-- Data for processing follows --

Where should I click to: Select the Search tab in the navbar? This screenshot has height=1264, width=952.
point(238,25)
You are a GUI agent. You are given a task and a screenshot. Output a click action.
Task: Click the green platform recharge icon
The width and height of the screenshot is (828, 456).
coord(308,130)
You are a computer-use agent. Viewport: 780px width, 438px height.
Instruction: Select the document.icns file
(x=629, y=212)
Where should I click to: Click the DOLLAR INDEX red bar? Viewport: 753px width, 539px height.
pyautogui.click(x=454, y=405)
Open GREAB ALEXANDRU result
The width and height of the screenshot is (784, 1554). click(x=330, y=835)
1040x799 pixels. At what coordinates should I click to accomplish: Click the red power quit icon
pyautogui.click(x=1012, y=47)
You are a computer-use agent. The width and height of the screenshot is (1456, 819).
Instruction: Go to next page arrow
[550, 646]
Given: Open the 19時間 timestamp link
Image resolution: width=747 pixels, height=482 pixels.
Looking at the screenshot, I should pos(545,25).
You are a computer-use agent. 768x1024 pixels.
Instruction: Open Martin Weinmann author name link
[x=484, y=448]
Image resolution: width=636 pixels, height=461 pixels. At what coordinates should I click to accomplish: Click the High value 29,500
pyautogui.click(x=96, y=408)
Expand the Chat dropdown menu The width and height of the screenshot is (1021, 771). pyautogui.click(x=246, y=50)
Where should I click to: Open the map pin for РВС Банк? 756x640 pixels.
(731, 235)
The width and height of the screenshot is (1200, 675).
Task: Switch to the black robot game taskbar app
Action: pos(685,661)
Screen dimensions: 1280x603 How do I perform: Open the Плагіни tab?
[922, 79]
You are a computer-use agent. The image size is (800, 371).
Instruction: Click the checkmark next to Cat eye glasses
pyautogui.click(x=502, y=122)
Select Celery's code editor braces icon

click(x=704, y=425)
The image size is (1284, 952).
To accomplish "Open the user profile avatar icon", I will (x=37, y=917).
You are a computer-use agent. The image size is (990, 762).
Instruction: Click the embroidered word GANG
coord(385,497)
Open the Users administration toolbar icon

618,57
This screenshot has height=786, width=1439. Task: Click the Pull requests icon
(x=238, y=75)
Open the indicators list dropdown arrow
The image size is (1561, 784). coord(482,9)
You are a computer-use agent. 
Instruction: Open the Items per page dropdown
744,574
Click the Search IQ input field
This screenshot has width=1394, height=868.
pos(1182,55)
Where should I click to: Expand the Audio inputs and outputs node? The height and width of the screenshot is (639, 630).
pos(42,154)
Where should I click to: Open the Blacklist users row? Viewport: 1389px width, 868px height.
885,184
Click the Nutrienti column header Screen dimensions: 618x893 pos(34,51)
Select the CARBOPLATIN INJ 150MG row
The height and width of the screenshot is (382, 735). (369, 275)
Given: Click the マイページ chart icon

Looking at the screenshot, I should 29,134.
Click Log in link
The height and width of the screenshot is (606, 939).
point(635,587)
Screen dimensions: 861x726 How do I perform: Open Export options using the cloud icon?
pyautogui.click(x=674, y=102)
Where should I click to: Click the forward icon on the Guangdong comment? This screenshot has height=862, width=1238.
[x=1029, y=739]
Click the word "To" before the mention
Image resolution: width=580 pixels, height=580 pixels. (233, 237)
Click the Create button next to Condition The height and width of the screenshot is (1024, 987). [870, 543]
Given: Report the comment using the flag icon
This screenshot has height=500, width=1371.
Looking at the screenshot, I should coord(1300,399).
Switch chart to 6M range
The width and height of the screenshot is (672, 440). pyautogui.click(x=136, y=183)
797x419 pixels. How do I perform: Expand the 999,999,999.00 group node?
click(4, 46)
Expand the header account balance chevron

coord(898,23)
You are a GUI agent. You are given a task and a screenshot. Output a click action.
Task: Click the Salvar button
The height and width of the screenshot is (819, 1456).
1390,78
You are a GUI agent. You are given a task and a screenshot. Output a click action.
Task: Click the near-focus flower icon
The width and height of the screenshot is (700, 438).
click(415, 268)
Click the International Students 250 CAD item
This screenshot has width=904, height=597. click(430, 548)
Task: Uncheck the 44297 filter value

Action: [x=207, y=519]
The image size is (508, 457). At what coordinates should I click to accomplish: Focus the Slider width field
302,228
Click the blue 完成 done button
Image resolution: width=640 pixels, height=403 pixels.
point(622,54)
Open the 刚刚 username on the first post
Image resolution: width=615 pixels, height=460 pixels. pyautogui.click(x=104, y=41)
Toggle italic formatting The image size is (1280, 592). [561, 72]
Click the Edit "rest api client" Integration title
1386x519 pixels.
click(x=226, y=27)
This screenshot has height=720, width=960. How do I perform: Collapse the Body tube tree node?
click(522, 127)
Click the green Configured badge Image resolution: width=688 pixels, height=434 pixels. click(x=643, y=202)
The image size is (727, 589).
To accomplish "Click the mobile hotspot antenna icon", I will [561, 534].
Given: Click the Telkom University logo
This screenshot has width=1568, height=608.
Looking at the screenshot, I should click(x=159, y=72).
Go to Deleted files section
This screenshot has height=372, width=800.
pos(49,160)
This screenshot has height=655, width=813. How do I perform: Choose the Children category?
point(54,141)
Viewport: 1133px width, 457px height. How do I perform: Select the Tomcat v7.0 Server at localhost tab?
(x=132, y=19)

-- Data for processing concluded --

• _Try it_:
How many of the lines in these entries hold "green"? Report only the count.

• _Completed exercise_:
2